As a landlord, you are responsible for the safety of your tenants. The Gas Safety (Installation and Use) Regulations 1998 cover in detail landlord’s responsibilities to make sure gas appliances provided for tenants are safe. In short, you are responsible for repair and maintenance of flues, appliances and pipework.

These legal responsibilities apply to all rented properties, including residential premises for rent, rooms, bed-sits, private households, bed and breakfast, and rented holiday accommodation such as chalets, flats and even narrow boats.

In order to be in compliance with the law, you have to ensure that an annual safety check is carried out for any of your properties, covering all gas appliances. These should only be carried out by a Gas Safe registered engineer, and you should keep a record of each safety check for a minimum of 2 years and issue a copy to each tenant within 28 days of a check being completed.

The gas safety check record is a documentation of the check and the outcome – so it should be issued swiftly after the check has taken place, regardless of the result.

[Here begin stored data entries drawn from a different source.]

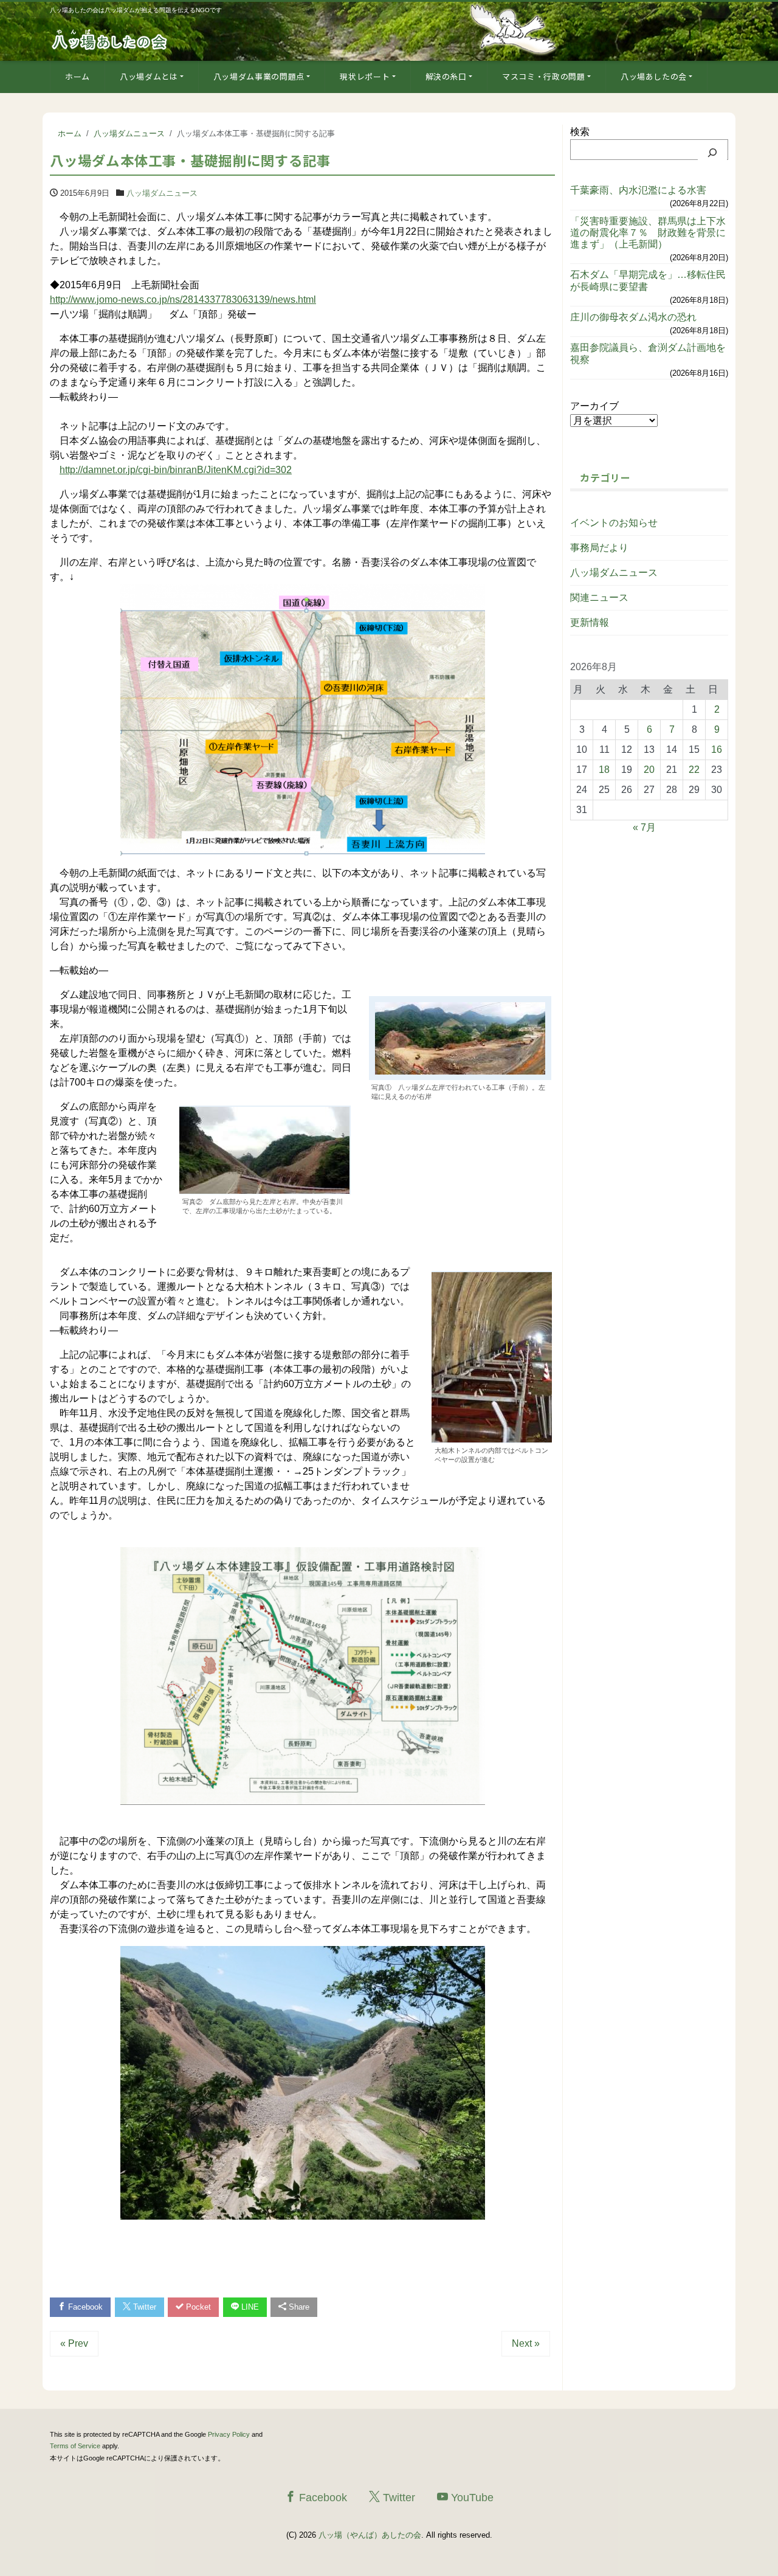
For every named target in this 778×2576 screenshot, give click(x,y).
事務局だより (599, 547)
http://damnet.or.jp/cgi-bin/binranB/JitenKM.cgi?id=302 (176, 470)
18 (604, 769)
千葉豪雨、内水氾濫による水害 (638, 190)
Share (297, 2306)
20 (649, 769)
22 (694, 769)
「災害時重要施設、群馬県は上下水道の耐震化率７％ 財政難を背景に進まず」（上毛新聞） (648, 232)
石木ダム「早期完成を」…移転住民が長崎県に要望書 (648, 280)
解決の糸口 (446, 76)
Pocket (197, 2306)
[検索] (712, 152)
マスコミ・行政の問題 (543, 76)
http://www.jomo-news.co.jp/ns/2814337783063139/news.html (183, 299)
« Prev (74, 2343)
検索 (580, 131)
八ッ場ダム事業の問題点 (259, 76)
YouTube (471, 2497)
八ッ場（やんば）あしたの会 (369, 2535)
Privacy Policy (229, 2434)
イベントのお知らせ (614, 523)
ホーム (77, 76)
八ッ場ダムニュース (162, 193)
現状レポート (365, 76)
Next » (526, 2343)
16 (716, 749)
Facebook (84, 2306)
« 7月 (644, 827)
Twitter (143, 2306)
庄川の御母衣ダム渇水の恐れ (633, 317)
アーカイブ (594, 406)
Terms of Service (75, 2446)
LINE (249, 2306)
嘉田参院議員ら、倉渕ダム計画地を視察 (648, 353)
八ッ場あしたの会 (654, 76)
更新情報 (589, 622)
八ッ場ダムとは (149, 76)
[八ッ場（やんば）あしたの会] (110, 38)
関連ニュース (599, 597)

The record should be supplemented with records of any follow-up action taken in response to defects discovered.

Gas safety certificates can be kept electronically, so long as they can be produced in hard form copy if required, are held securely, and identify the registered gas engineer who carried out the safety checks.

The gas safe certificate will highlight any appliances not safe to use – ‘At risk’ means that the appliance is considered to be a danger to life or property without any further faults developing.  ‘Immediately dangerous’ speaks for itself – it should be disconnected and not used again until the defects have been fixed.

If an engineer finds that an appliance is unsafe and turns it off, it’s your responsibility to provide the tenant with emergency heating until the problem can be fixed.

If a tenant has provided a gas appliance themselves, then you are only responsible for the maintenance of the gas pipework, not the appliance itself. You should show them how to turn off the gas supply in case of a gas emergency.